6. SIMPLIFY the system of equations

• From \(2\mathrm{a} + \mathrm{b} = 18\): \(\mathrm{b} = 18 - 2\mathrm{a}\)
• Substitute into \(\mathrm{a} + 4\mathrm{b} = 72\):
  \(\mathrm{a} + 4(18 - 2\mathrm{a}) = 72\)
  \(\mathrm{a} + 72 - 8\mathrm{a} = 72\)
  \(-7\mathrm{a} = 0\)
  \(\mathrm{a} = 0\)
• Therefore: \(\mathrm{b} = 18\), so \(\mathrm{s} = 18\sqrt{2}\)

Answer: C (\(18\sqrt{2}\))

Why Students Usually Falter on This Problem

Most Common Error Path:

Weak INFER skill: Students often don't recognize that the diagonal of a square is \(\mathrm{s}\sqrt{2}\), instead thinking it's just \(\mathrm{s}\) or \(2\mathrm{s}\).

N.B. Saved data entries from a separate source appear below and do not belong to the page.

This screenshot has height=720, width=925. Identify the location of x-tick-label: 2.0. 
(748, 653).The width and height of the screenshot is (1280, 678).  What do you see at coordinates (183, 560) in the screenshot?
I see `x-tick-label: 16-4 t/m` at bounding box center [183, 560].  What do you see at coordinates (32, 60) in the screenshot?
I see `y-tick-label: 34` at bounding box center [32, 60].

If they use diagonal = \(\mathrm{s}\), their equation becomes:
\(4\mathrm{s} + \mathrm{s} = 36 + 72\sqrt{2}\)
\(5\mathrm{s} = 36 + 72\sqrt{2}\)

Since the left side has no \(\sqrt{2}\) term but the right side does, they get confused and may try to ignore the \(\sqrt{2}\) term, leading to \(\mathrm{s} = 36/5\), which isn't among the choices. This leads to confusion and guessing.

Second Most Common Error:

Poor SIMPLIFY execution: Students correctly set up \(\mathrm{s}(4 + \sqrt{2}) = 36 + 72\sqrt{2}\) but try to solve by dividing both sides by \((4 + \sqrt{2})\), which requires rationalizing the denominator—a complex process they may execute incorrectly.

They might attempt: \(\mathrm{s} = \frac{36 + 72\sqrt{2}}{4 + \sqrt{2}}\) and make algebraic errors in the rationalization process, possibly arriving at one of the incorrect answer choices or getting stuck entirely.

The Bottom Line:

This problem combines geometric reasoning (finding the diagonal) with advanced algebraic techniques (coefficient matching or rationalization), making it challenging at multiple levels. Students need both strong conceptual knowledge of square properties and sophisticated algebraic problem-solving skills.